The decision to ship the agent skills as installable reference material rather than embedding them in the engine is the kind of design choice that looks like an implementation detail but is actually a philosophical position. iii does not hardcode agent knowledge into the runtime. It treats agent knowledge the same way it treats developer knowledge: as reference material that is versioned, distributable, and updatable independently of the engine that executes the work. When a Worker’s API changes, the Worker’s skill changes. The agent does not need a new framework release to understand the new API. It installs the updated skill. This separation of execution from knowledge is the pattern that makes sense for any system where the surface area of available capabilities changes faster than the execution environment, which is to say, any system where agents are doing real work.
The practical question is whether you should use iii today, and the answer depends on what you are trying to build. If you are building a single-agent system that calls a few APIs and needs a clean function-calling loop, you do not need iii. You need Smolagents or Atomic Agents or a hundred lines of your own Python. If you are building a backend where multiple agents, multiple services, and multiple infrastructure primitives need to interoperate through a uniform interface with full observability and runtime extensibility, iii is the most coherent answer to that problem in the ecosystem right now. The polyglot story alone makes it worth studying, even if the licensing and maturity concerns keep you from adopting it. The architecture of Workers, Functions, and Triggers as the universal abstraction over backend primitives is a bet that may or may not pay off, but it is the right bet to be making at this stage of the agent infrastructure conversation. The frameworks that succeed will be the ones that treat agents as a natural extension of the backend, not a special case bolted onto a Python process. iii, for all its rebrand turbulence and licensing complexity, is the clearest articulation of that idea I have seen.

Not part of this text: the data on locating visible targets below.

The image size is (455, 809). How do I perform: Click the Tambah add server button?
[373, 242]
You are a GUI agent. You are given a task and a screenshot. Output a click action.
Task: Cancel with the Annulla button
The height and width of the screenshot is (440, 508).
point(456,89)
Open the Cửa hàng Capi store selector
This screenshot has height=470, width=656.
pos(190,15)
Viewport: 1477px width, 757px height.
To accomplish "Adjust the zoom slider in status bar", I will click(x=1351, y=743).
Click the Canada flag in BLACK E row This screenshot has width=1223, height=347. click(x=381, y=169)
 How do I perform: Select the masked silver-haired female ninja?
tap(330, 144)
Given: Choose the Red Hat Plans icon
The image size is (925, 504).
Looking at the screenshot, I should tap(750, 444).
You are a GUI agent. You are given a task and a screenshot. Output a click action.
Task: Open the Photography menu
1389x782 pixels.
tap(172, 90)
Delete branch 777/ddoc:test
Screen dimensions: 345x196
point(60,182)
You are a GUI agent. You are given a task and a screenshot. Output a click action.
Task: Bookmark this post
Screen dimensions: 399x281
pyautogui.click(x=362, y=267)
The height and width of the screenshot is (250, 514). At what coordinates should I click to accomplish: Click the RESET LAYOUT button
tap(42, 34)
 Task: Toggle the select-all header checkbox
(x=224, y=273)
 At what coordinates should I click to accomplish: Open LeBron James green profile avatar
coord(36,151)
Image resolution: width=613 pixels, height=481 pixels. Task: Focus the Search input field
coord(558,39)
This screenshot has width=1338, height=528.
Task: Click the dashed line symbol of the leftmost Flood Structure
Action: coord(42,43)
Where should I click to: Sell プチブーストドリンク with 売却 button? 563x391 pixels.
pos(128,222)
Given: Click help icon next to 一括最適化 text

The repo is github.com/iii-hq/iii. The version is 0.19.2, shipped June 9. The npm package is iii-sdk. The engine is Rust under Elastic License 2.0. The SDKs are Apache 2.0. The docs are at iii.dev. It had 18,000 stars before the rebrand, and it is picking up more as the news spreads. The architecture is worth understanding regardless of whether you adopt the framework. The bets it makes about polyglot composition, runtime extensibility, and agent-developer parity are the bets the rest of the ecosystem will be making over the next twelve months. iii just made them all at once, in public, on a Tuesday.